Having a man or woman of the cloth around the office is a growing trend for companies keen on work/life benefits. Thousands of clergymen and clergywomen work full time or part time in corporate America as chaplains, ministering to employees’ spiritual needs and providing counseling services.
“In the ’90s, spirituality in the workplace became an OK thing to talk about and, in fact, became quite popular,” says Diana Dale, executive director of the Institute of Work/Life Ministry in Houston. “The chaplains really have their ears tuned to things that are going on in the corporate structure that will impact work/life quality.”
Estimates on the number of corporate clergy range widely, between 4,000 and 25,000, with the greatest number in the Southeast and Southwest. They may work as paid employees, contractors or volunteers.
A ‘ministry of presence’
Most typical is the part-time chaplain, on contract through a placement agency, who counsels employees at several firms. The chaplain might make weekly visits to each company, check in with the work/life or HR director for employee news and then make the rounds, chatting with employees and making time for requested private visits.

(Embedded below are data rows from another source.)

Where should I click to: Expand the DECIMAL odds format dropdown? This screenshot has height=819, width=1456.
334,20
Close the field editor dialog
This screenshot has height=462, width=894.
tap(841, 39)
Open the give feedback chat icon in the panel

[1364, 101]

Their work varies, depending on the organization and events. One chaplain describes helping employees deal with the suicide of a company officer and the deaths of co-workers. Chaplains visit sick and bereaved employees. The service is akin to the counseling that some seek through, yet it’s on the spot.
Corporate chaplains call it a “ministry of presence.”
It’s not just crises that get chaplains’ attention. They keep employers abreast when they spot problem trends among employees, who often feel comfortable confiding in chaplains about routine work and personal issues because the conversations are confidential.
Options, issues to consider
If you think your organization might benefit from having a chaplain in the workplace, consider how you will structure his or her employment and the qualifications that will best serve your employees.
You can put a pastor on the payroll full time or part time. Example: Meat processing giant Tyson Foods employs 128 chaplains to minister to 85,000 employees. The firm’s CEO also employs an ordained minister as an executive coach.
Rent your reverend through one of the growing number of outsourcing firms devoted to supplying part-time or occasional spiritual guides. They charge up to $100 an hour for individual employee sessions and on-site visits—and a bit more for company training sessions. Some placement agencies charge per use, while others work out deals in which the company pays $30 or $40 per employee every quarter for all employees, whether or not they use the service.
Choose a clinically trained, nondenominational chaplain, like those in hospitals and the military.
Look for a chaplain whose training is not just in divinity but in organizational behavior, counseling, mediation and critical debriefing.
Cover the cost of the service so employees don’t have to pay anything.
Assure the staff that all conversations between employees and the chaplain will be confidential.